In 1962, David painted an elephant
picture called 'Wise Old Elephant', which was produced
as an unlimited print by Solomon & Whitehead in
England and which fast became a best-seller. That same
year, David's first one-man exhibition at London's Tryon
Gallery was a sell-out. He and Avril celebrated by buying
the 16th century Elizabethan farmhouse in Surrey, where
they raised their four daughters.
In 1988, from funds raised through
the sale of an adjoining cottage to the house, David
purchased an old 16th century Surrey barn to use as
his studio, which was laboriously taken apart, each
piece numbered and the re-erected on the old tennis
lawn just below the house. The only way to get to it
was to dig an underground tunnel which is an enormous
attraction to all his friends and visitors.

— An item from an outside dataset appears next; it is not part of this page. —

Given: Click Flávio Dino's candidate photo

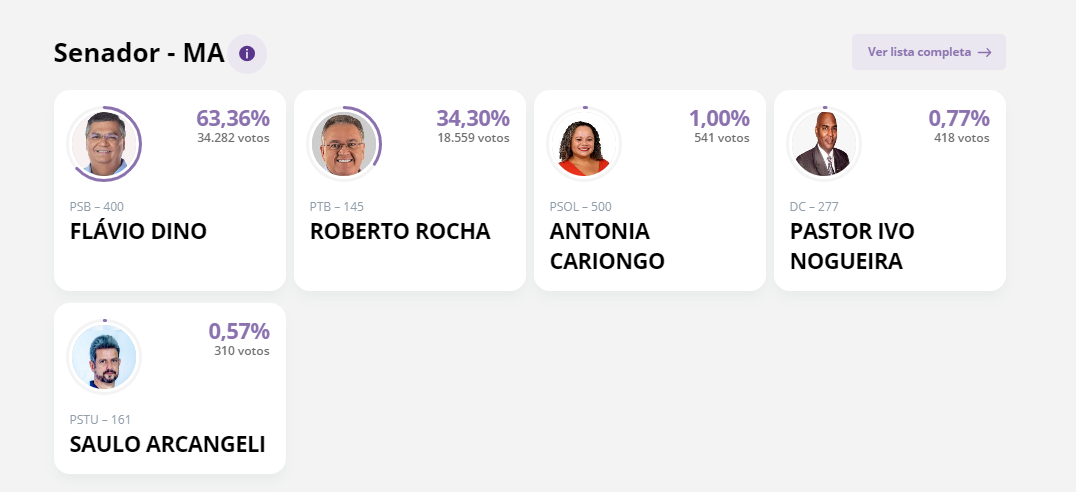Looking at the screenshot, I should point(105,144).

Unless he's
travelling, David now paints "every hour that God
gives me," either for conservation or to earn his
living.
"I hate painting in
silence, so my companions are either Gustav Mahler,
Glenn Miller, The Beatles or Count Basie."
These days a David Shepherd Exhibition,
whether in England, Africa or the United States, can
sell out quickly. He has a permanent backlog of commissioned
work and his signed Limited Edition prints can change
hands at four or five times their original price.
"I'm the luckiest man
alive."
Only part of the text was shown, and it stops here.